In seconds, Leliana was free of the straps holding her down and leapt across the deck to land on poor Teena. She remembered the disparity in their sizes at the last minute and landed heavily on an outstretched hand.

Crack.

She tucked the small girl beneath her right arm, then used the injured one to entangle in the ropes flailing away at her face.

"Teena! Leliana!"

Everyone watched in shock, knowing they'd probably just make the situation worse were they to help.

"It's okay!"

Leliana grit her teeth as the jarring vibrations tried to wrench her arm from its socket, and hugged down on Teena to keep them as flat as possible.
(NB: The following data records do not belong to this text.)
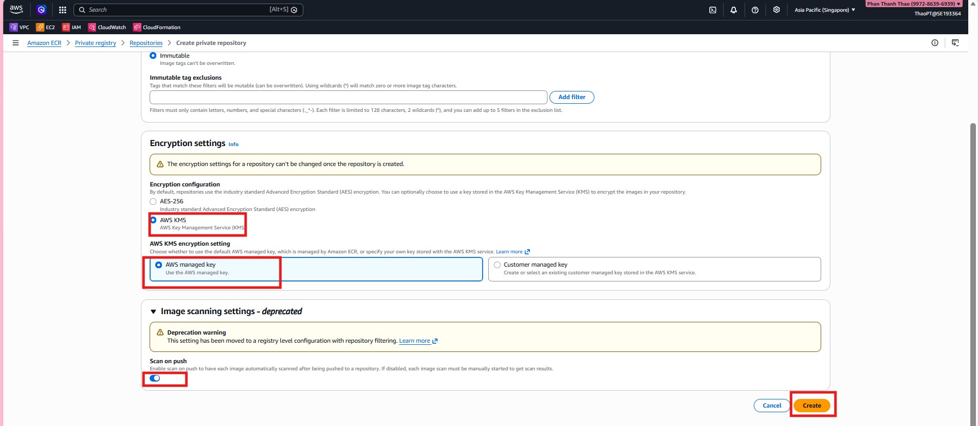Open the info panel icon at right
Image resolution: width=980 pixels, height=426 pixels.
pyautogui.click(x=935, y=43)
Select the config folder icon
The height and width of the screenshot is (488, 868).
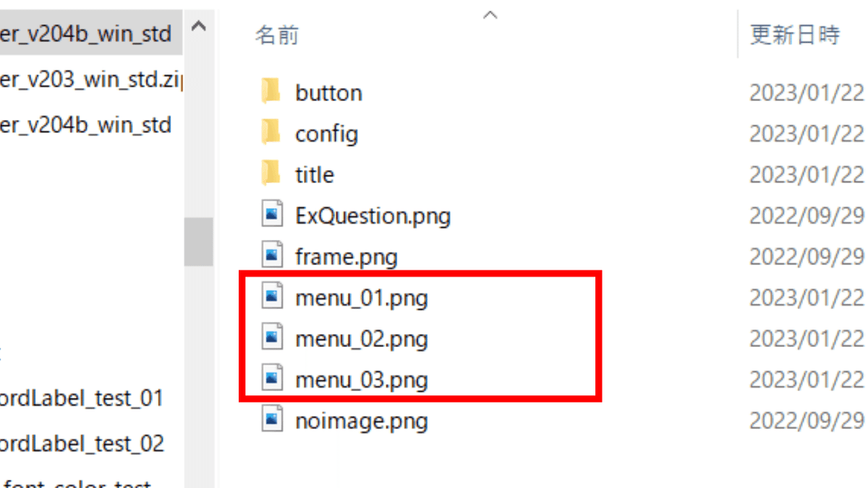pyautogui.click(x=271, y=133)
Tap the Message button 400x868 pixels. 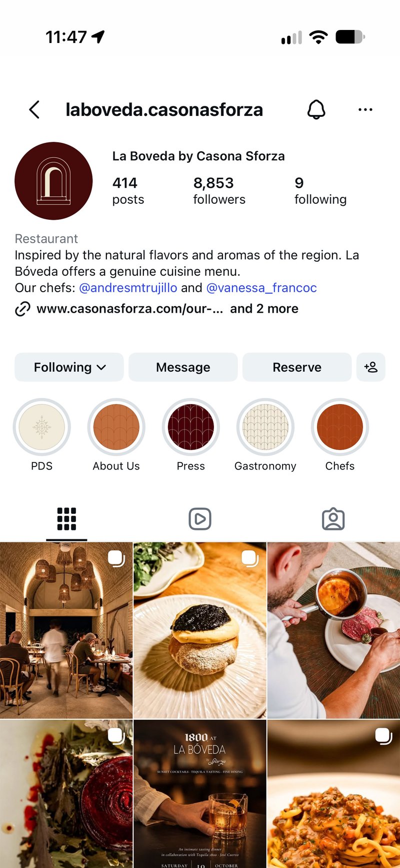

The ship jumped as it hit a patch of rough wind, jerking everyone in their seats and throwing the two unfortunate passengers against the railing.

Teena yanked down on Leliana as they both went airborne a moment, then collapsed again.

The ship sped carelessly into the sky, sails snapping freely as a layer of lazy clouds drifted around and below them. They lurched downward again. This time, the bounce easily sending them sailing over the wooden rails.

Tears of pain and adrenaline blurred Leliana's vision as she single-mindedly focused onto the feeling of the rope around her arm - and their only connection to the ship. She felt the weight of the world dragging her down, trying to rip the smaller woman out of her hands. At the same time, the rope holding her up was stretching and groaning with some alarming noises. Muscles trembled from sheer exertion.

A loud snap signaled gravity's final victory. In slow motion, she watched the end of the rope float past. The air felt like molasses while she struggled to get her free hand up to the rail. The ship kept a steady acceleration, keeping just out of reach. She wasn't going to make it.

Oof.

A huge hand enveloped her own. Gib slipped himself between two rail posts and spread his knees wide. He roared into the air while fighting the forces trying to separate his friends.. "I've come to your aid dear friends, our journey has yet to meet its end!"

The seconds ticked by and finally, somehow, the roar of the engine quieted. First a whisper, then silence. The Nightmare itself continued upward with a hushed voice until it, too, came to a stall. The wind fell silent and everyone lept out of their seats to check on Teena and Leliana.
Gib jumped up and, leaving the two in everyone's care, cleared the jump onto the mast to open up the sails. The enormous canvas flaps billowed and they started cutting easily through the air.

Gasping from the deck, Teena posted up off one arm, slowly coming to a sit. "This," she was gasping through adrenaline and terror, "Is why she's called THE NIGHTMARE!"